### Extracted text

[Gluster-Maintainers] Lock down period merge process

Wed Aug 22 12:24:03 UTC 2018

On 08/18/2018 12:45 AM, Pranith Kumar Karampuri wrote:
> 
> 
> On Tue, Aug 14, 2018 at 5:29 PM Shyam Ranganathan <srangana at redhat.com
> <mailto:srangana at redhat.com>> wrote:
> 
>     On 08/09/2018 01:24 AM, Pranith Kumar Karampuri wrote:
>     >
>     >
>     > On Thu, Aug 9, 2018 at 1:25 AM Shyam Ranganathan
>     <srangana at redhat.com <mailto:srangana at redhat.com>
>     > <mailto:srangana at redhat.com <mailto:srangana at redhat.com>>> wrote:
>     >
>     >     Maintainers,
>     >
>     >     The following thread talks about a merge during a merge
>     lockdown, with
>     >     differing view points (this mail is not to discuss the view
>     points).
>     >
>     >     The root of the problem is that we leave the current process
>     to good
>     >     faith. If we have a simple rule that we will not merge
>     anything during a
>     >     lock down period, this confusion and any future repetitions of
>     the same
>     >     would not occur.
>     >
>     >     I propose that we follow the simpler rule, and would like to hear
>     >     thoughts around this.

### Data entries
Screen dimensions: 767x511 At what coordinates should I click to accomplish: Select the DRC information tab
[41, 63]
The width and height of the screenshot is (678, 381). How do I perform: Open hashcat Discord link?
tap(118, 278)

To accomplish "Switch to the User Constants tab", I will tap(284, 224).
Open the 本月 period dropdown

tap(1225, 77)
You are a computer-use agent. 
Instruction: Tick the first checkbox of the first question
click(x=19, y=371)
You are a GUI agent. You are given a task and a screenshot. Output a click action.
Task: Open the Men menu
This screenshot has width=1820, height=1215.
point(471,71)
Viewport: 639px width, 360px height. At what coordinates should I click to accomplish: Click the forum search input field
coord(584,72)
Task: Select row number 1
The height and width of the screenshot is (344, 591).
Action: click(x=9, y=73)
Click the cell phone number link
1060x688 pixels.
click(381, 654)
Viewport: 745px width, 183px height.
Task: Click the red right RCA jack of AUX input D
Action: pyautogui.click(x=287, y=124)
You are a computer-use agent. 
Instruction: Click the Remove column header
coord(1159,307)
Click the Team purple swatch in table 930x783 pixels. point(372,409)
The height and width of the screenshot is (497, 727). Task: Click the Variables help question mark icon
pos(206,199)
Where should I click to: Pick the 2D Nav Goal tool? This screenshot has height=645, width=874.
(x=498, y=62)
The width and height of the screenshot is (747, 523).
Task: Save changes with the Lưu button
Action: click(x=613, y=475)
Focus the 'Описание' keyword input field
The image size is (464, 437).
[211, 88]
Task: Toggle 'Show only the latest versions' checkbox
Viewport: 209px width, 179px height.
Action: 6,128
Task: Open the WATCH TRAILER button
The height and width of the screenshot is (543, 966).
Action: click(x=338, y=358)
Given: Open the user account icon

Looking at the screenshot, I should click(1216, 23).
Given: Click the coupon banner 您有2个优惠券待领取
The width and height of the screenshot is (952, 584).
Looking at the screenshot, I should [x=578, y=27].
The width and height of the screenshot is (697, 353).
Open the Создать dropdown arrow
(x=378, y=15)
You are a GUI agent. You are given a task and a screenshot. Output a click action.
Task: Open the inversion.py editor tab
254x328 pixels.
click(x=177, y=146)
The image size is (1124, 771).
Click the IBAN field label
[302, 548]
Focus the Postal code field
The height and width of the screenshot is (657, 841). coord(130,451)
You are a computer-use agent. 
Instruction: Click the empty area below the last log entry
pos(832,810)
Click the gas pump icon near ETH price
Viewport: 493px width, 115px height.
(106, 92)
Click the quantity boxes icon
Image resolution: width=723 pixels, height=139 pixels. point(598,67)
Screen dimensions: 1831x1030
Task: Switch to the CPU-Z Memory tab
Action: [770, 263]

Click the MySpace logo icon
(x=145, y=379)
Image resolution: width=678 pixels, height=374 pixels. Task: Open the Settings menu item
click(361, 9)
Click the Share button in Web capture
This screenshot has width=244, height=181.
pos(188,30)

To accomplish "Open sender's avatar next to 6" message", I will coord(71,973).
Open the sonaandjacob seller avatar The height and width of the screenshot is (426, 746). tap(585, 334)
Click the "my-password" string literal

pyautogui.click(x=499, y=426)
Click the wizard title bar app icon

### Exercise set
1. Do these statements agree with the lockdown thread? For each, answer yes or no and quote the deciding words of the text. (a) The message addressed to maintainers proposes following a simpler rule. (b) That message is meant to discuss the differing viewpoints on the merge. (c) Pranith Kumar Karampuri wrote a message on 08/18/2018.
2. Could you write what comes next in the lockdown thread, picking up after its final sentence?

### Per-task answers
1.
(a) Yes: "I propose that we follow the simpler rule"
(b) No: "this mail is not to discuss the view"
(c) Yes: "On 08/18/2018 12:45 AM, Pranith Kumar Karampuri wrote:"

2.
>     >
>     >     This also means that in the future, we may not need to remove
>     commit
>     >     access for other maintainers, as we do *not* follow a good
>     faith policy,
>     >     and instead depend on being able to revert and announce on the
>     threads
>     >     why we do so.
>     >
>     >
>     > I think it is a good opportunity to establish guidelines and
>     process so
>     > that we don't end up in this state in future where one needs to lock
>     > down the branch to make it stable. From that p.o.v. discussion on this
>     > thread about establishing a process for lock down probably doesn't add
>     > much value. My personal opinion for this instance at least is that
>     it is
>     > good that it was locked down. I tend to forget things and not
>     having the
>     > access to commit helped follow the process automatically :-).
> 
>     The intention is that master and release branches are always maintained
>     in good working order. This involves, tests and related checks passing
>     *always*.
> 
>     When this situation is breached, correcting it immediately is better
>     than letting it build up, as that would entail longer times and more
>     people to fix things up.
> 
>     In an ideal world, if nightly runs fail, the next thing done would be to
>     examine patches that were added between the 2 runs, and see if they are
>     the cause for failure, and back them out.
> 
>     Hence calling to backout patches is something that would happen more
>     regularly in the future if things are breaking.
> 
> 
> I'm with you till here.
>  
> 
> 
>     Lock down may happen if 2 consecutive nightly builds fail, so as to
>     rectify the situation ASAP, and then move onto other work.
> 
>     In short, what I wanted to say is that preventing lock downs in the
>     future, is not a state we aspire for.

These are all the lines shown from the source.